The agreement, which had been kept secret so far and was made public on social media to the surprise of many, states that the two chairmen “will lead the government based on equality for equal periods of time”. Along with then CPN-UML Chair KP Oli and then CPN (Maoist Center) Chair Pushpa Kamal Dahal, two other party leaders -- Bisnhu Poudel and Janardan Sharma-- who were closely involved in coordination between the two party chiefs, signed the agreement.
Dahal, one of the co-chairs of the ruling party, said in a television interview that he and Oli had reached a clear understanding on heading the party and government on an alternating basis and that they have been firm in this understanding. He indicated that he was confident in getting the prime ministership or party leadership once Oli completes half the present five-year term in government. The former Maoist chief indicated letting Oli continue to lead the government if his [Dahal's] leadership in the party is ensured through the upcoming party general convention.
The public airing of the agreement and Dahal's interview have taken place simultaneously at a time when the Oli government has been described as failing to make progress as expected, given its two-thirds majority in parliament.
Political observers see the development within the NCP as a move to mount pressure on Oli as his government completes nearly one-and-half years and the party's upcoming general convention remains uncertain even as the party unification process appears to be nearing completion from the top down to lower-level committees across the country.
The five-point agreement was reached between the two erstwhile UML and Maoist parties during the process of their unification. According to insiders, the 'secret agreement' was made public by Maoist leaders.
Both party leaders and political analysts say the agreement was leaked to put pressure on Oli to come up with a clear stance—whether to hand over government leadership to Dahal after the completion of half of the government's term or ensure the position of party chairman for Dahal through the upcoming general convention.
Point number one of the five-point agreement states that “the issues related to party leadership and organization will be decided through consensus and understanding and not based on majority or minority.”
The erstwhile Maoist side apparently wants the matter spelled out and settled because all the committees in the unified party have been constituted on the basis of 60 percent for the former UML and 40 percent for former Maoists.
Ruling party leaders themselves say they are clueless why Dahal has spoken out about the understanding at this moment. “It is true that an agreement was reached among the top leaders on sharing power on equal terms,” said a senior former Maoist leader. “But I don't know why he [Dahal] has disclosed the understanding at this point in time.”
Analysts describe the disclosure of the secret agreement as a pressure tactic by Dahal to hold Oli accountable to their agreement .
Dahal's move also comes at a time when the Oli government is under sustained flak for trying to throttle the press and media.

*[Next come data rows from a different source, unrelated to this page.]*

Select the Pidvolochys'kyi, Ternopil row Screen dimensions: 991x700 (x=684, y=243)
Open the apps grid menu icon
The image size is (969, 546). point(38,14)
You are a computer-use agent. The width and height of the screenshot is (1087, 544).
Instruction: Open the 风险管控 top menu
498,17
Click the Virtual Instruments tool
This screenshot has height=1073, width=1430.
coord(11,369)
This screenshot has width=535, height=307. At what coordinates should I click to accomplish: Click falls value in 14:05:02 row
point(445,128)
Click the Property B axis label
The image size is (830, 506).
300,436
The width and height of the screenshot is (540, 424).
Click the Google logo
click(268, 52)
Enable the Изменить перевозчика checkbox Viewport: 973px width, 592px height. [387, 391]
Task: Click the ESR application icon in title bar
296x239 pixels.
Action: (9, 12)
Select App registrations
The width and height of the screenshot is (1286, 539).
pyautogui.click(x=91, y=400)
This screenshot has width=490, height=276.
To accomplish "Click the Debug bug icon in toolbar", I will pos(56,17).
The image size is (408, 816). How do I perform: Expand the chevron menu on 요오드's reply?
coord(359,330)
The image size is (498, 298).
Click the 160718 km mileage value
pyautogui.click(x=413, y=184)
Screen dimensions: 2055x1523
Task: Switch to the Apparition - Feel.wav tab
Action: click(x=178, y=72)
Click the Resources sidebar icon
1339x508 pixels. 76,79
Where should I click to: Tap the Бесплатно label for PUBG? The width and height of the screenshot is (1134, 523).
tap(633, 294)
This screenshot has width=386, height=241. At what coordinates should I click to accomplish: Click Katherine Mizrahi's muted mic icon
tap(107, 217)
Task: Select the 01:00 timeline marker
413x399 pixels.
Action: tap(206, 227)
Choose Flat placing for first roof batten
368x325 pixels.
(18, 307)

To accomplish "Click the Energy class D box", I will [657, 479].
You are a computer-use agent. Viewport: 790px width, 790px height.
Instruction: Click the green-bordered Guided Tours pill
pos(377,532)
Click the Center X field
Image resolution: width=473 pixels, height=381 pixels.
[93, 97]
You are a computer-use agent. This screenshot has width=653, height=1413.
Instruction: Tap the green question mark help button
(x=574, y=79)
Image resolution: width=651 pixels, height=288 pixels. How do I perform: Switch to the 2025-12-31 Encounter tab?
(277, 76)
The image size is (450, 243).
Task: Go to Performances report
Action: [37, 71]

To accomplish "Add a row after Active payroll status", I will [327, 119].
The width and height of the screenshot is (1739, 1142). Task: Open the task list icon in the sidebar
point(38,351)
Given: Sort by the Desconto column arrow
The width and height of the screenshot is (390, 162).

“It seems Dahal is worried that Oli will breach agreement once again as he has already deceived before. Oli is not one to quit power easily,” said Shyam Shrestha, a political analyst who was nominated by the Maoists as a lawmaker in the second Constituent Assembly. He was referring to the time when Dahal had to quit the UML-Maoist alliance led by Oli and join the Nepali Congress to become prime minister for a second time in 2016. At the time, Dahal had accused Oli of not handing over power to him as per their understanding .
Arguing that the merger of the two parties to form the NCP was mainly guided by the aim of gaining numerical strength in the election in 2017 rather than by any ideology affinity, Shrestha said differences could emerge among the top leaders if opportunities aren't shared equally.